___ INPUT ___
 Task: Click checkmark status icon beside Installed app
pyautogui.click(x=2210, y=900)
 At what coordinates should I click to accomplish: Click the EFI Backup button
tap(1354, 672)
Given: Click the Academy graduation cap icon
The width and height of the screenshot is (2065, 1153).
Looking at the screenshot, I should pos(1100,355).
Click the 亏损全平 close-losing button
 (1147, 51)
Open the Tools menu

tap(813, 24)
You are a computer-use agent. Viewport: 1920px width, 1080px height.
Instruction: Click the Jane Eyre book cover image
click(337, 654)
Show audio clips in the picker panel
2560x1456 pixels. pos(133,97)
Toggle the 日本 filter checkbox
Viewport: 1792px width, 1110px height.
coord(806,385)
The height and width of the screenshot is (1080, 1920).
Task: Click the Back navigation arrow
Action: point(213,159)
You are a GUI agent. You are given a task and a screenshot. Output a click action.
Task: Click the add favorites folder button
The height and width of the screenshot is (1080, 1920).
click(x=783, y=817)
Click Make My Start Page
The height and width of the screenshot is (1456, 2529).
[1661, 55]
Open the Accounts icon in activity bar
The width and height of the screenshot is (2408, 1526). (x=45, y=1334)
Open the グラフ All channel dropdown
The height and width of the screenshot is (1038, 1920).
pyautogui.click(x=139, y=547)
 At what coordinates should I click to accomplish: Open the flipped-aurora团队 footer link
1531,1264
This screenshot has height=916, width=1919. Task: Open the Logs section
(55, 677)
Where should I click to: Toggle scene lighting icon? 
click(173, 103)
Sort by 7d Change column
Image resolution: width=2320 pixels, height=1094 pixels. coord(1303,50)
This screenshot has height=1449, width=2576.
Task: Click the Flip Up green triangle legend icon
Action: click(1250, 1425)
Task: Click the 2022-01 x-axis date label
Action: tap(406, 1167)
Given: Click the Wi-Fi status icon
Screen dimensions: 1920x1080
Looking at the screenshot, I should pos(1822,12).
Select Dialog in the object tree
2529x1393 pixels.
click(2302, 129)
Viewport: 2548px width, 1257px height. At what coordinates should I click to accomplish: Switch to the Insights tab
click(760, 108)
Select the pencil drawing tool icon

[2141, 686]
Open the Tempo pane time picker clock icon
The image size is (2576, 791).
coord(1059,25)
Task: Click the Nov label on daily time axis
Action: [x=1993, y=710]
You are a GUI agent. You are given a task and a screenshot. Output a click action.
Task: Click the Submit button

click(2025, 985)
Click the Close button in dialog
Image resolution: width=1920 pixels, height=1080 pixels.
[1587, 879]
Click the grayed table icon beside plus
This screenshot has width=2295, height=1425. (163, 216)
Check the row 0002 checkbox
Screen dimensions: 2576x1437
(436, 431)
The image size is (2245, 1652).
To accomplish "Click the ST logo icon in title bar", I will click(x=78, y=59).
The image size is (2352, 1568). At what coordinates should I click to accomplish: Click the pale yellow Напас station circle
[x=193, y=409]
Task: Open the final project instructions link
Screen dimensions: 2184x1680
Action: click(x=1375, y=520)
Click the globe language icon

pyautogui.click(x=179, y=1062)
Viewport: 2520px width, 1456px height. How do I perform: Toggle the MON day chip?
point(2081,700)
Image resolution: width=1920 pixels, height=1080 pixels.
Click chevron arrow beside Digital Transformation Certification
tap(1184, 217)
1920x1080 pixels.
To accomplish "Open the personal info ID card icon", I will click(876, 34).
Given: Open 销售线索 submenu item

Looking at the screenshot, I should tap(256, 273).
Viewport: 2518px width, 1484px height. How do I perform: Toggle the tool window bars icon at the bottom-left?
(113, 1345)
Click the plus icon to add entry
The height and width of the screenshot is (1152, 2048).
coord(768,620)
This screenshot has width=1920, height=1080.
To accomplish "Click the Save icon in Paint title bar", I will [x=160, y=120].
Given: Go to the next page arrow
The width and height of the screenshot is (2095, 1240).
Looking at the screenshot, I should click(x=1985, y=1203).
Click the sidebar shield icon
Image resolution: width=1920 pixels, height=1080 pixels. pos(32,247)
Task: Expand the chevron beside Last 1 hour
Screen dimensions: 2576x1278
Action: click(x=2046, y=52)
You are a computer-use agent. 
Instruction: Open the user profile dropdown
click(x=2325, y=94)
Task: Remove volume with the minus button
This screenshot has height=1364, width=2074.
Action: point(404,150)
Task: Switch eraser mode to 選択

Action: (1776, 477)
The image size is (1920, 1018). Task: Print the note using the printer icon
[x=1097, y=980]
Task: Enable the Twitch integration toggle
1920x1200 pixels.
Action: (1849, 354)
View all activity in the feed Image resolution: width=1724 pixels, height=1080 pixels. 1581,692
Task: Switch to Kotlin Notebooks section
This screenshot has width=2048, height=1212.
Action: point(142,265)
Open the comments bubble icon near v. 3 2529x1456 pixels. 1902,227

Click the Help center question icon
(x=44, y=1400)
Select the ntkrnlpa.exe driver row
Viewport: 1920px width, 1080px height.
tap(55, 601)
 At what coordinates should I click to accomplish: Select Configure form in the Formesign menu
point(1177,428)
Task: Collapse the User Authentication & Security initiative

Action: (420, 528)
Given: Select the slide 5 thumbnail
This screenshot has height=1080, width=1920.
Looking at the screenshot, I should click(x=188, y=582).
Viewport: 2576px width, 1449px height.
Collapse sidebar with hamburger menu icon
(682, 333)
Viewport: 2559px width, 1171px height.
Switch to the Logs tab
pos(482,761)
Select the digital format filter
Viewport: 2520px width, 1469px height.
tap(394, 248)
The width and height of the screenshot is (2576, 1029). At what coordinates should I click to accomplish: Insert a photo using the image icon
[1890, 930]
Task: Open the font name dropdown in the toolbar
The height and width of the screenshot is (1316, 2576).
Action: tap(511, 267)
___
■ **TO DO**
Exactly as shown above, return all of the entries.

■ **ANSWER FOR THE TASK**
 Task: Click checkmark status icon beside Installed app
pyautogui.click(x=2210, y=900)
 At what coordinates should I click to accomplish: Click the EFI Backup button
tap(1354, 672)
Given: Click the Academy graduation cap icon
The width and height of the screenshot is (2065, 1153).
Looking at the screenshot, I should pos(1100,355).
Click the 亏损全平 close-losing button
 (1147, 51)
Open the Tools menu

tap(813, 24)
You are a computer-use agent. Viewport: 1920px width, 1080px height.
Instruction: Click the Jane Eyre book cover image
click(337, 654)
Show audio clips in the picker panel
2560x1456 pixels. pos(133,97)
Toggle the 日本 filter checkbox
Viewport: 1792px width, 1110px height.
coord(806,385)
The height and width of the screenshot is (1080, 1920).
Task: Click the Back navigation arrow
Action: point(213,159)
You are a GUI agent. You are given a task and a screenshot. Output a click action.
Task: Click the add favorites folder button
The height and width of the screenshot is (1080, 1920).
click(x=783, y=817)
Click Make My Start Page
The height and width of the screenshot is (1456, 2529).
[1661, 55]
Open the Accounts icon in activity bar
The width and height of the screenshot is (2408, 1526). (x=45, y=1334)
Open the グラフ All channel dropdown
The height and width of the screenshot is (1038, 1920).
pyautogui.click(x=139, y=547)
 At what coordinates should I click to accomplish: Open the flipped-aurora团队 footer link
1531,1264
This screenshot has height=916, width=1919. Task: Open the Logs section
(55, 677)
Where should I click to: Toggle scene lighting icon? 
click(173, 103)
Sort by 7d Change column
Image resolution: width=2320 pixels, height=1094 pixels. coord(1303,50)
This screenshot has height=1449, width=2576.
Task: Click the Flip Up green triangle legend icon
Action: click(1250, 1425)
Task: Click the 2022-01 x-axis date label
Action: tap(406, 1167)
Given: Click the Wi-Fi status icon
Screen dimensions: 1920x1080
Looking at the screenshot, I should pos(1822,12).
Select Dialog in the object tree
2529x1393 pixels.
click(2302, 129)
Viewport: 2548px width, 1257px height. At what coordinates should I click to accomplish: Switch to the Insights tab
click(760, 108)
Select the pencil drawing tool icon

[2141, 686]
Open the Tempo pane time picker clock icon
The image size is (2576, 791).
coord(1059,25)
Task: Click the Nov label on daily time axis
Action: [x=1993, y=710]
You are a GUI agent. You are given a task and a screenshot. Output a click action.
Task: Click the Submit button

click(2025, 985)
Click the Close button in dialog
Image resolution: width=1920 pixels, height=1080 pixels.
[1587, 879]
Click the grayed table icon beside plus
This screenshot has width=2295, height=1425. (163, 216)
Check the row 0002 checkbox
Screen dimensions: 2576x1437
(436, 431)
The image size is (2245, 1652).
To accomplish "Click the ST logo icon in title bar", I will click(x=78, y=59).
The image size is (2352, 1568). At what coordinates should I click to accomplish: Click the pale yellow Напас station circle
[x=193, y=409]
Task: Open the final project instructions link
Screen dimensions: 2184x1680
Action: click(x=1375, y=520)
Click the globe language icon

pyautogui.click(x=179, y=1062)
Viewport: 2520px width, 1456px height. How do I perform: Toggle the MON day chip?
point(2081,700)
Image resolution: width=1920 pixels, height=1080 pixels.
Click chevron arrow beside Digital Transformation Certification
tap(1184, 217)
1920x1080 pixels.
To accomplish "Open the personal info ID card icon", I will click(876, 34).
Given: Open 销售线索 submenu item

Looking at the screenshot, I should tap(256, 273).
Viewport: 2518px width, 1484px height. How do I perform: Toggle the tool window bars icon at the bottom-left?
(113, 1345)
Click the plus icon to add entry
The height and width of the screenshot is (1152, 2048).
coord(768,620)
This screenshot has width=1920, height=1080.
To accomplish "Click the Save icon in Paint title bar", I will [x=160, y=120].
Given: Go to the next page arrow
The width and height of the screenshot is (2095, 1240).
Looking at the screenshot, I should click(x=1985, y=1203).
Click the sidebar shield icon
Image resolution: width=1920 pixels, height=1080 pixels. pos(32,247)
Task: Expand the chevron beside Last 1 hour
Screen dimensions: 2576x1278
Action: click(x=2046, y=52)
You are a computer-use agent. 
Instruction: Open the user profile dropdown
click(x=2325, y=94)
Task: Remove volume with the minus button
This screenshot has height=1364, width=2074.
Action: point(404,150)
Task: Switch eraser mode to 選択

Action: (1776, 477)
The image size is (1920, 1018). Task: Print the note using the printer icon
[x=1097, y=980]
Task: Enable the Twitch integration toggle
1920x1200 pixels.
Action: (1849, 354)
View all activity in the feed Image resolution: width=1724 pixels, height=1080 pixels. 1581,692
Task: Switch to Kotlin Notebooks section
This screenshot has width=2048, height=1212.
Action: point(142,265)
Open the comments bubble icon near v. 3 2529x1456 pixels. 1902,227

Click the Help center question icon
(x=44, y=1400)
Select the ntkrnlpa.exe driver row
Viewport: 1920px width, 1080px height.
tap(55, 601)
 At what coordinates should I click to accomplish: Select Configure form in the Formesign menu
point(1177,428)
Task: Collapse the User Authentication & Security initiative

Action: (420, 528)
Given: Select the slide 5 thumbnail
This screenshot has height=1080, width=1920.
Looking at the screenshot, I should click(x=188, y=582).
Viewport: 2576px width, 1449px height.
Collapse sidebar with hamburger menu icon
(682, 333)
Viewport: 2559px width, 1171px height.
Switch to the Logs tab
pos(482,761)
Select the digital format filter
Viewport: 2520px width, 1469px height.
tap(394, 248)
The width and height of the screenshot is (2576, 1029). At what coordinates should I click to accomplish: Insert a photo using the image icon
[1890, 930]
Task: Open the font name dropdown in the toolbar
The height and width of the screenshot is (1316, 2576).
Action: tap(511, 267)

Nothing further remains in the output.